Dal percorso espositivo emerge con forza la vera protagonista assoluta della mostra: la figura femminile, la donna nelle sue diverse sfaccettature che diventa chiave di lettura della modernità. Le donne sono presenti nelle opere di Boldini, Zandomeneghi, Cavaglieri, Corcos, Carrà, Pellizza da Volpedo e Sironi a volte intellettuali, altre lavoratrici, giovani o anziane, madri o figlie. Queste figure si fanno testimoni dei tempi che evolvono e del mutare del gusto estetico, dai ritratti in tulle e crinoline della fine dell’Ottocento le ritroviamo tra gli anni Venti e Quaranta del Novecento rappresentate da Sironi come figure solide e spoglie di orpelli e con un segno forte e melancolico ne Le Corsage a Carreaux di Picasso.
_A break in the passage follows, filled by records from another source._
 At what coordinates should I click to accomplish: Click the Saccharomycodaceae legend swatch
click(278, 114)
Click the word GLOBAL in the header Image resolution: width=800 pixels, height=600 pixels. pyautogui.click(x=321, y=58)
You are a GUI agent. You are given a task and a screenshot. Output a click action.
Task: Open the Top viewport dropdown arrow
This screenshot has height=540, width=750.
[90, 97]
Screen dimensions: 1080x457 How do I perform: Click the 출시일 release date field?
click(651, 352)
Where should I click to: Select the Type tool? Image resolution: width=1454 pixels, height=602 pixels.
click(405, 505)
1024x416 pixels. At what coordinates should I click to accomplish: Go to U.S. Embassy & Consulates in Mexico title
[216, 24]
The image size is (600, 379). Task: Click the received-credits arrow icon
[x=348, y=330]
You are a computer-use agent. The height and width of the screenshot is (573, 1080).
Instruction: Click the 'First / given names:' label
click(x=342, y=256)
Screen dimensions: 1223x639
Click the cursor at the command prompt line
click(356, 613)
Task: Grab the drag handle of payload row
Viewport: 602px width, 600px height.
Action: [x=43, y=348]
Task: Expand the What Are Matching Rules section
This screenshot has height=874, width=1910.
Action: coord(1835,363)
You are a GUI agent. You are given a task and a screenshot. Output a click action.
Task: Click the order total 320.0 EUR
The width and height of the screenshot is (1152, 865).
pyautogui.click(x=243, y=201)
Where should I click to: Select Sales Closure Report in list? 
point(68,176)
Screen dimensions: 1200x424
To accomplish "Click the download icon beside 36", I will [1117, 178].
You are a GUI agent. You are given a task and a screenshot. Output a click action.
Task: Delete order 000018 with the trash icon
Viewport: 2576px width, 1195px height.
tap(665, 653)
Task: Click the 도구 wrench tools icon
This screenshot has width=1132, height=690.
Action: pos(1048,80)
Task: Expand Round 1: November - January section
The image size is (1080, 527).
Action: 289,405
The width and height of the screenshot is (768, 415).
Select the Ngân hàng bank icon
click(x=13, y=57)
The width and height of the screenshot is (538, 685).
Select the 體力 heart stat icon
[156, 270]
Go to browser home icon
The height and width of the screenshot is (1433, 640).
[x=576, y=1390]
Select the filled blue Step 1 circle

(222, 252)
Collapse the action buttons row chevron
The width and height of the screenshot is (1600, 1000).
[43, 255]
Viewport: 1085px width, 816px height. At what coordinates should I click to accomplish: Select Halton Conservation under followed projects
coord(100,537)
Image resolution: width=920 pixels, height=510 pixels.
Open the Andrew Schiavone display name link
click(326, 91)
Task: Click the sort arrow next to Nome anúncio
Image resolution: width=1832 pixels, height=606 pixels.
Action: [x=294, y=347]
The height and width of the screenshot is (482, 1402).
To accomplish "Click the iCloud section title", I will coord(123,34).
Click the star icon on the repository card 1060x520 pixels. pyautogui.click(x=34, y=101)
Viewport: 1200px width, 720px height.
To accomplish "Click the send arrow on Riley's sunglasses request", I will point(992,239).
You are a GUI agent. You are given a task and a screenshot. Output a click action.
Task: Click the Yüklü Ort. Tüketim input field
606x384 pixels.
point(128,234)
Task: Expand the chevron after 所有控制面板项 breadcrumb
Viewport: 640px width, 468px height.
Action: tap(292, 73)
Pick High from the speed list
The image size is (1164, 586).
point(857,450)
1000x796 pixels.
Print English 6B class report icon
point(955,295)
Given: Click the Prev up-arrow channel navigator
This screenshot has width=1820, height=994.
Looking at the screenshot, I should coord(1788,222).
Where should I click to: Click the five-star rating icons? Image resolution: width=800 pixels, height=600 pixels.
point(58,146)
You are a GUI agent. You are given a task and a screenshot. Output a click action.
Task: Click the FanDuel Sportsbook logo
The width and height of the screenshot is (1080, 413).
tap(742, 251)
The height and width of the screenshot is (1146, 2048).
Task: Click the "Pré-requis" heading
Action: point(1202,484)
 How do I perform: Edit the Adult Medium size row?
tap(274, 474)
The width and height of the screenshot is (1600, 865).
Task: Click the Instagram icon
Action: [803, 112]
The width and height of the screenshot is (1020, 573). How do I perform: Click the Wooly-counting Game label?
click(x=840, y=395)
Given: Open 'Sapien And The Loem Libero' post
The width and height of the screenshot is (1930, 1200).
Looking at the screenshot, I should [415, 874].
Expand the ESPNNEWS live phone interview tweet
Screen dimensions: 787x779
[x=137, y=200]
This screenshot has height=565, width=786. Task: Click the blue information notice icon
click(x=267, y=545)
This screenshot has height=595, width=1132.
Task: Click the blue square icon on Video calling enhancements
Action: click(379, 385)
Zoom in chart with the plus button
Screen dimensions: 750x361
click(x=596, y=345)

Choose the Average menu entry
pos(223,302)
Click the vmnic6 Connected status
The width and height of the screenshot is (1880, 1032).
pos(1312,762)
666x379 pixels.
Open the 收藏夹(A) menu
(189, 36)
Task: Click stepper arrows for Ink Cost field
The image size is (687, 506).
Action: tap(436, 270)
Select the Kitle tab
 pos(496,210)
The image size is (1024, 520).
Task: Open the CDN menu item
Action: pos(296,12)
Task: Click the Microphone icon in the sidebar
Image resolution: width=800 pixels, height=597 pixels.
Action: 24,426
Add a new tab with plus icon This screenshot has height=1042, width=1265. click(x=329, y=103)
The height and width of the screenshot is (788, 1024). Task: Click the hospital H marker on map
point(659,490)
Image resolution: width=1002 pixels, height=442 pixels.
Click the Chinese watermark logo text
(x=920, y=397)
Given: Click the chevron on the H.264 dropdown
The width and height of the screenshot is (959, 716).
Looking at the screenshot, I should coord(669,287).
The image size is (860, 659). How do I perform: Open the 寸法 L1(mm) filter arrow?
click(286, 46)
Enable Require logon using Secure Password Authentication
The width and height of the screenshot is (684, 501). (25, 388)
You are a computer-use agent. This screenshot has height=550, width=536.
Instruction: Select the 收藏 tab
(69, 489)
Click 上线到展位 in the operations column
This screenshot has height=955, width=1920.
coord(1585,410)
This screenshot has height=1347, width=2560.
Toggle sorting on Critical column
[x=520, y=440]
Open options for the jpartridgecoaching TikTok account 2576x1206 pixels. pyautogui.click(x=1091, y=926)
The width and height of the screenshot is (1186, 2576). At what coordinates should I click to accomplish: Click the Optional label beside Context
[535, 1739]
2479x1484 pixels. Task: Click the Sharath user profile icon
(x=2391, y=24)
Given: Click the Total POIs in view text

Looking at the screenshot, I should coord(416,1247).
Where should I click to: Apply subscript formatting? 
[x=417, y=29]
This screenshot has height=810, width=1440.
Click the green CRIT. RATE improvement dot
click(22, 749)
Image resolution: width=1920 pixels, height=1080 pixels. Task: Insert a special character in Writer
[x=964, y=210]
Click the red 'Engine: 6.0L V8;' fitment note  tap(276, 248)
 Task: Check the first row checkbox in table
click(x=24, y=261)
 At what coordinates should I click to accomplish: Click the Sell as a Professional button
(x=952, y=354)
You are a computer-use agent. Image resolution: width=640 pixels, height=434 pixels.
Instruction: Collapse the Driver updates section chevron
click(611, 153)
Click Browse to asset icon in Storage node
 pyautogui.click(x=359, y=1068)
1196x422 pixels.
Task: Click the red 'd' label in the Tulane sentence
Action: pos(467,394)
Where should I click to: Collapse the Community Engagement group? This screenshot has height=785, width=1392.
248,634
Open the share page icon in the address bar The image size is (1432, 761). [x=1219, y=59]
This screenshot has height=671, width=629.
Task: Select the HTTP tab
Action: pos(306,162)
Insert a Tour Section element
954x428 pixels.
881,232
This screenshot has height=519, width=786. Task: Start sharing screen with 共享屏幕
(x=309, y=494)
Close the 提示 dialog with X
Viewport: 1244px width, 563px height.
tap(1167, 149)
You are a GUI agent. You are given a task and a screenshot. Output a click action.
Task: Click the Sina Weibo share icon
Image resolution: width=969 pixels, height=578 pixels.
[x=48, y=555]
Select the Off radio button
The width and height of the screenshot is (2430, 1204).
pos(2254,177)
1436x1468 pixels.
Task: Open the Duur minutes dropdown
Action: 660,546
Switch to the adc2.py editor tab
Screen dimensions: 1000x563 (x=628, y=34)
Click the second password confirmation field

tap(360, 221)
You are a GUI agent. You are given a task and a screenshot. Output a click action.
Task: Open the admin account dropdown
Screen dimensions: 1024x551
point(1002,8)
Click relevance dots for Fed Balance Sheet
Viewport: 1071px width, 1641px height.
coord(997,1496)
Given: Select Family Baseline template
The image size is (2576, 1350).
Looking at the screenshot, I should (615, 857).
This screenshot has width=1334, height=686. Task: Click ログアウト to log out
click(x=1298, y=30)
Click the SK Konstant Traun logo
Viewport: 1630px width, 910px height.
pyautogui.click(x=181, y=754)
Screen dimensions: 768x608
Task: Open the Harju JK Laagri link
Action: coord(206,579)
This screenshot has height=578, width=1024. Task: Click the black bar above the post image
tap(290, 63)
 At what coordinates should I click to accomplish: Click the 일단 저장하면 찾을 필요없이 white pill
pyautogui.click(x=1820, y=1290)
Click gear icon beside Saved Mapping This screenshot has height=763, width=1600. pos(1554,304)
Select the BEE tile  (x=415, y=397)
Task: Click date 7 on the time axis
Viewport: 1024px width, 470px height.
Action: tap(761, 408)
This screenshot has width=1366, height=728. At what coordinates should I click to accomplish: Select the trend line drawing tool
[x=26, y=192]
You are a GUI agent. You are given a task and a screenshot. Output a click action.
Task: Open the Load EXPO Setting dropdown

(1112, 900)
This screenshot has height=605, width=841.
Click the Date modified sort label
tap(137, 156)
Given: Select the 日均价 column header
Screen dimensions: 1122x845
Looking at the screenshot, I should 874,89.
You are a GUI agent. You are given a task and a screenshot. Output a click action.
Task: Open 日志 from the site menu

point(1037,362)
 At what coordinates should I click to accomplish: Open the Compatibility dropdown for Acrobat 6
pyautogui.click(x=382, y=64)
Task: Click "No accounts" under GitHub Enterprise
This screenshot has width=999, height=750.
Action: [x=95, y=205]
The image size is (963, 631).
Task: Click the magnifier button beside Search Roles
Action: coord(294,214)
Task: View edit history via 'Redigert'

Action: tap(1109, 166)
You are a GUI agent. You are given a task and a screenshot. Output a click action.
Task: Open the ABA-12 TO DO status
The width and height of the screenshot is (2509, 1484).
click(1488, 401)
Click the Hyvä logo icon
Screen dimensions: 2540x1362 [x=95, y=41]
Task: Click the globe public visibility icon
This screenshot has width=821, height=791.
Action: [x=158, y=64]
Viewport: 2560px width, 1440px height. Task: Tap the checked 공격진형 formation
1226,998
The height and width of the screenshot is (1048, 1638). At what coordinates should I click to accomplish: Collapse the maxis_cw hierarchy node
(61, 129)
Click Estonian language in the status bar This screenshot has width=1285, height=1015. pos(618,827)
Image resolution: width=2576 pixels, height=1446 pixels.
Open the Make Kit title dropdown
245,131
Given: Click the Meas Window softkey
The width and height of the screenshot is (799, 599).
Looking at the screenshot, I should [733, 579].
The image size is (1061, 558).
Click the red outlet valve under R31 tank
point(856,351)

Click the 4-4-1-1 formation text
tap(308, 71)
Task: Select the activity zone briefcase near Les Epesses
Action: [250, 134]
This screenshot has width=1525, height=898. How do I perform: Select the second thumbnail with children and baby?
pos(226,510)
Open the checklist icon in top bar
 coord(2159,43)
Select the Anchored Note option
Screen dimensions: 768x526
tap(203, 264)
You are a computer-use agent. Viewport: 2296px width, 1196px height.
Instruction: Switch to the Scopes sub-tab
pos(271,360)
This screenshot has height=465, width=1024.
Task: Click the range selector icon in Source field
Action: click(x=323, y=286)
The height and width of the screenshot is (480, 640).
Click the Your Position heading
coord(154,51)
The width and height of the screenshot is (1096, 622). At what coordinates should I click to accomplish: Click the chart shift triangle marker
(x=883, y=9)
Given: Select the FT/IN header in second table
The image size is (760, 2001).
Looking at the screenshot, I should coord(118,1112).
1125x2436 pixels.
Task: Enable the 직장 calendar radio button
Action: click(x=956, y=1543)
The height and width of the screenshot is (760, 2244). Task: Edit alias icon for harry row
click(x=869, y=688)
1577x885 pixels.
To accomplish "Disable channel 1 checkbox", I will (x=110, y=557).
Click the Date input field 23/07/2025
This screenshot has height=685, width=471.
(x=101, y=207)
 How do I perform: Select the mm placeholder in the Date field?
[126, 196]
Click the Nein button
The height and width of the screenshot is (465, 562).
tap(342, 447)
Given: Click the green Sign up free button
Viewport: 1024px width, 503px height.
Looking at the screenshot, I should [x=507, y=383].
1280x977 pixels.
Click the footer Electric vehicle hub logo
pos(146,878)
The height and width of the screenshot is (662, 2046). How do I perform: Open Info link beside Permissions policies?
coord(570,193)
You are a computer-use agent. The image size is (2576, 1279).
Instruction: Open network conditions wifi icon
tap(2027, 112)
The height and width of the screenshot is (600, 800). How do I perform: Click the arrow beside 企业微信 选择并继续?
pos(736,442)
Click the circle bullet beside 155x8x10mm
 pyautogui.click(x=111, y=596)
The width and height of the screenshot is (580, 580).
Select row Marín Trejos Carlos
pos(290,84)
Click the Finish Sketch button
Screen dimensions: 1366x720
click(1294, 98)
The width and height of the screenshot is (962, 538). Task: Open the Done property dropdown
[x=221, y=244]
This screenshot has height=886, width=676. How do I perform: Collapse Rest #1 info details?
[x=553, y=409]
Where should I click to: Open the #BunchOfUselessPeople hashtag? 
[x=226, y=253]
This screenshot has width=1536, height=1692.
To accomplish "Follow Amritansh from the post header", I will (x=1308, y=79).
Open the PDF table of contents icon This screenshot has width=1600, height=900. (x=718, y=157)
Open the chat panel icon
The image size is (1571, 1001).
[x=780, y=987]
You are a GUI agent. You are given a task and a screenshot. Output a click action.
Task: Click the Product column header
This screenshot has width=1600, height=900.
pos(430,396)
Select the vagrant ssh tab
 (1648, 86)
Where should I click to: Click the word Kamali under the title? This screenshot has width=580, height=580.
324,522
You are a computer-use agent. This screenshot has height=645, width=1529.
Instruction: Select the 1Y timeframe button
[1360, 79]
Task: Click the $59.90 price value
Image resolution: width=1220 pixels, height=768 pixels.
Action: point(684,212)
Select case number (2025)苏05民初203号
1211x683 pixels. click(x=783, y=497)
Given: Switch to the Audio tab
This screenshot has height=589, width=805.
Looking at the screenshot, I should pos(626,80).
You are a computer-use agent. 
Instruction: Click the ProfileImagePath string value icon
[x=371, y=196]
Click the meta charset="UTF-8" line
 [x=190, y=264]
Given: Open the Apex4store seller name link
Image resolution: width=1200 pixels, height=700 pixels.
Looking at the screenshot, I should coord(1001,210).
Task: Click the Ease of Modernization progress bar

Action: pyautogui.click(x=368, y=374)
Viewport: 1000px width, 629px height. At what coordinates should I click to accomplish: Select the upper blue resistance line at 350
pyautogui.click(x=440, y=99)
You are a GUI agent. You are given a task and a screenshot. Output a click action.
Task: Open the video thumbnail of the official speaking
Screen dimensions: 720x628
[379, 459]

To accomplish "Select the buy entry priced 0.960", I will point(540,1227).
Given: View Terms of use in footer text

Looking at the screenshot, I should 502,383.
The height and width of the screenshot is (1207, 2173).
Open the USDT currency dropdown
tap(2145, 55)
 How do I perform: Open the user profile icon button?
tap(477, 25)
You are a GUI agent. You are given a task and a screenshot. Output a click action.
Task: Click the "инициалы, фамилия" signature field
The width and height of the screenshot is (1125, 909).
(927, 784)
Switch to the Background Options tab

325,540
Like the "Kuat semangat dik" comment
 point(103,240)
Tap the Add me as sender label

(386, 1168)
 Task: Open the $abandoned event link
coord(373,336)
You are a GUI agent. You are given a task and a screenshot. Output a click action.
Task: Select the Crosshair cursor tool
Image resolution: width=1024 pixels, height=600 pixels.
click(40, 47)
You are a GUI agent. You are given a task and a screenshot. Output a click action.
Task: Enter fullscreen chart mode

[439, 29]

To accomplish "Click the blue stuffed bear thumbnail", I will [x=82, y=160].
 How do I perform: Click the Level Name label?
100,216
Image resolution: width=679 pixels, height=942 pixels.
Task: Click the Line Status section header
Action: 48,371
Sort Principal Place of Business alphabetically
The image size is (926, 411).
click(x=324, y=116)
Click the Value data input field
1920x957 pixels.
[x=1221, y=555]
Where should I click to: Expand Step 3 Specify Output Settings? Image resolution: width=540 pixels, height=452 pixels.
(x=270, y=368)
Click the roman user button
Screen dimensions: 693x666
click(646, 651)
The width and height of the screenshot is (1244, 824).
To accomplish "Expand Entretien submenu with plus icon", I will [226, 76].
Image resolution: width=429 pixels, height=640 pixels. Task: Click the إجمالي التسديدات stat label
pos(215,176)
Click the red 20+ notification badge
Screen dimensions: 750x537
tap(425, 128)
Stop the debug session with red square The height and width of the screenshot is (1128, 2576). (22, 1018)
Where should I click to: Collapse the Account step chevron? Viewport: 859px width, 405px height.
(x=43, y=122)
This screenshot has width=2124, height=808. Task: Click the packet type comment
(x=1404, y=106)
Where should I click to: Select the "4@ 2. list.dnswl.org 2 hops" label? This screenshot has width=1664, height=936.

Antonio D’Amico, già direttore dei Musei Civici di Domodossola, ricorda che “è questo un progetto di ampio respiro, nato prima dell’ondata pandemica e che adesso vede la luce con una nuova spinta e una visione più allargata e condivisa con il nuovo Conservatore, Federico Troletti. La bellezza di tornare a Domodossola, studiandola dal cuore di Milano e grazie all’accordo tra il Comune e la Fondazione Bagatti Valsecchi, mi concede un’analisi del mondo femminile tra fine Ottocento e gli anni ’40 del Novecento, mettendo in evidenza la bellezza della pittura, con la sua palpabile sensualità, l’eroica visione del mondo e della società tra centro e periferia”.
Si indagano, quindi, le mutazioni del gusto e della sensibilità della società che passa dalla vita in campagna con un andamento lento, alla città, specchio di innovazione e modernità, elementi che sono rintracciabili nel grande “racconto” intimo di Leonardo Dudrevuille, un capolavoro assai raro, e di notevoli dimensioni, di proprietà della Fondazione Cariplo, nello struggente saluto di una madre alla figlia di Italo Nunes Vais, fino alla visione cubista di Picasso.
Particolare enfasi è data alla moda con il sontuoso mantello a strascico indossato dalla Regina Margherita, esposto in un allestimento che pone il manto in dialogo con il ritratto della regnante, accessori dell’epoca e fotografie che sono lo strumento d’elezione della modernità, capace di immortalare le nuove tendenze e il mondo circostante.
La mostra Nel segno delle donne. Tra Boldini, Sironi e Picasso vuole essere una riflessione sulla figura dell’artista in quanto tale: è l’artista che con la particolare sensibilità del suo sguardo si accorge dei mutamenti della società e che diventa testimone del divenire della modernità.
“Questa esposizione è un’occasione per assaporare la bellezza. Il percorso espositivo ha l’intento d’immergere il visitatore in un mondo governato dal piacere estetico, affinché anche l’occhio dell’uomo contemporaneo venga coinvolto e travolto dalla ricerca della bellezza, vero alimento anche per la mente.” – conclude Federico Troletti, conservatore dei Musei Civici di Domodossola – “La mostra porta a dialogare con i grandi anche artisti meno noti, con opere inedite, proponendo quindi nuovi filoni di ricerca. Sono grato ad Antonio D’Amico che ha voluto condividere questo suo primordiale progetto espositivo con un gruppo di ricercatori. Tra questi Elena Pontiggia e Stefano Bosi, esperti conoscitori del periodo che offrono spunti di riflessione sui grandi nomi presenti in mostra; Silvia Malaguzzi, che con un’indagine trasversale alle opere delinea l’evoluzione e l’uso del gioiello; e Paola Caretti, che con studi inediti offre una lettura storico-sociale che annienta il divario tra periferia e centro. Si tratta di una mostra che osa, crea delle suggestioni, traccia un percorso di ricerca, stimola la curiosità e porta a riflettere il visitatore, come i curatori, sugli effetti dell’arte sulla società e della società sulle manifestazioni della creatività umana”.